ANOTHER past good one was when one of the newsmagazines (I think it was Newsweek) ran an ad in the Times on April 1 of a year back in the 70’s.
It gave a few surprising statements that had been supposedly “just announced”.
The first one was that the two top men’s magazines were going to merge into one magazine, to be called “Playhouse”.
Then there were about four other strange statements, all of them relevant to the magazine industry.
At the end, the ad said:
NOW look at the date at the top of this page.
Wow, this adds to all the crazy news I’ve been hearing about the MTA lately. Apparently, to close the budget gaps, MTA employees have been begging the panhandlers for money.
Dam you Ben, you totally had me until that last line. Good one!
Brilliant. I was filled with despair…
whoever inspired this joke must be a pretty awesome and very hilarious person
🙂
“sources tell me”
that’s where i caught you >:(
thought mta was up to one of their dirty budget saving tricks again!
Given the MTA’s abysmal track record on almost every single capital project it has managed from Day 1 of its (i.e. the MTA’s) formation this scenario, while on the face of it preposterous, is really just all too plausible.
As soon as I saw the post date, I knew this was a fake. But it might give the MTA bad ideas. Keep up the good work Ben.
reading this on july 14th was terrifying.
[…] In New York City, the MTA’s major subway expansion project has seen something fall off from the original plans.
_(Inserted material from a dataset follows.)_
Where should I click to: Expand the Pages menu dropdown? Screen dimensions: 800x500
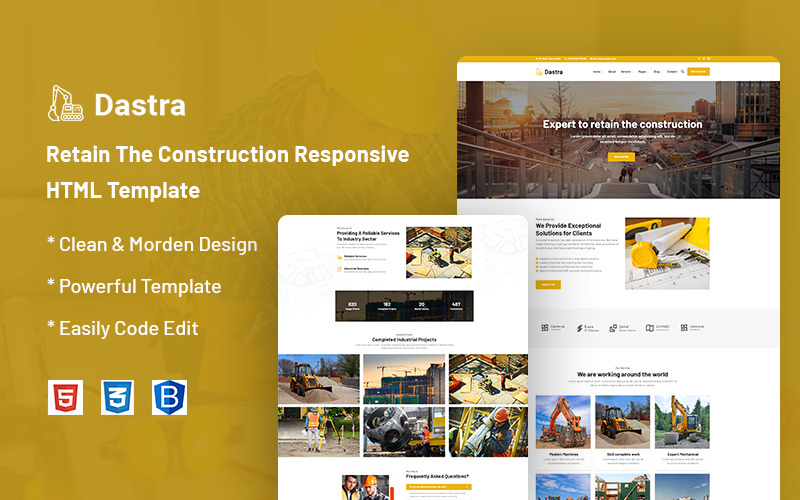[642, 72]
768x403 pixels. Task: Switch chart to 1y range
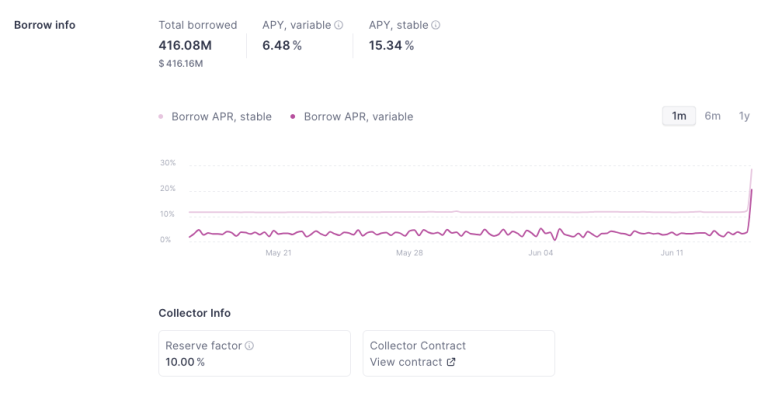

The 7 line has lost a key station at 41st St. and 10th Avenue while the Second Ave. Subway, being built in phases, has gone from four tracks to three to two. As I joked on April Fools, they might as well just cut it down to one. […]
Ha! That’s a funny April Fool’s joke.
You aren’t really serious then. The only 1-track line in the subway is the Franklin Ave S train with 2 2-car trains, with exactly 1 passing point.
In that case, I guess we’ll leave it at that.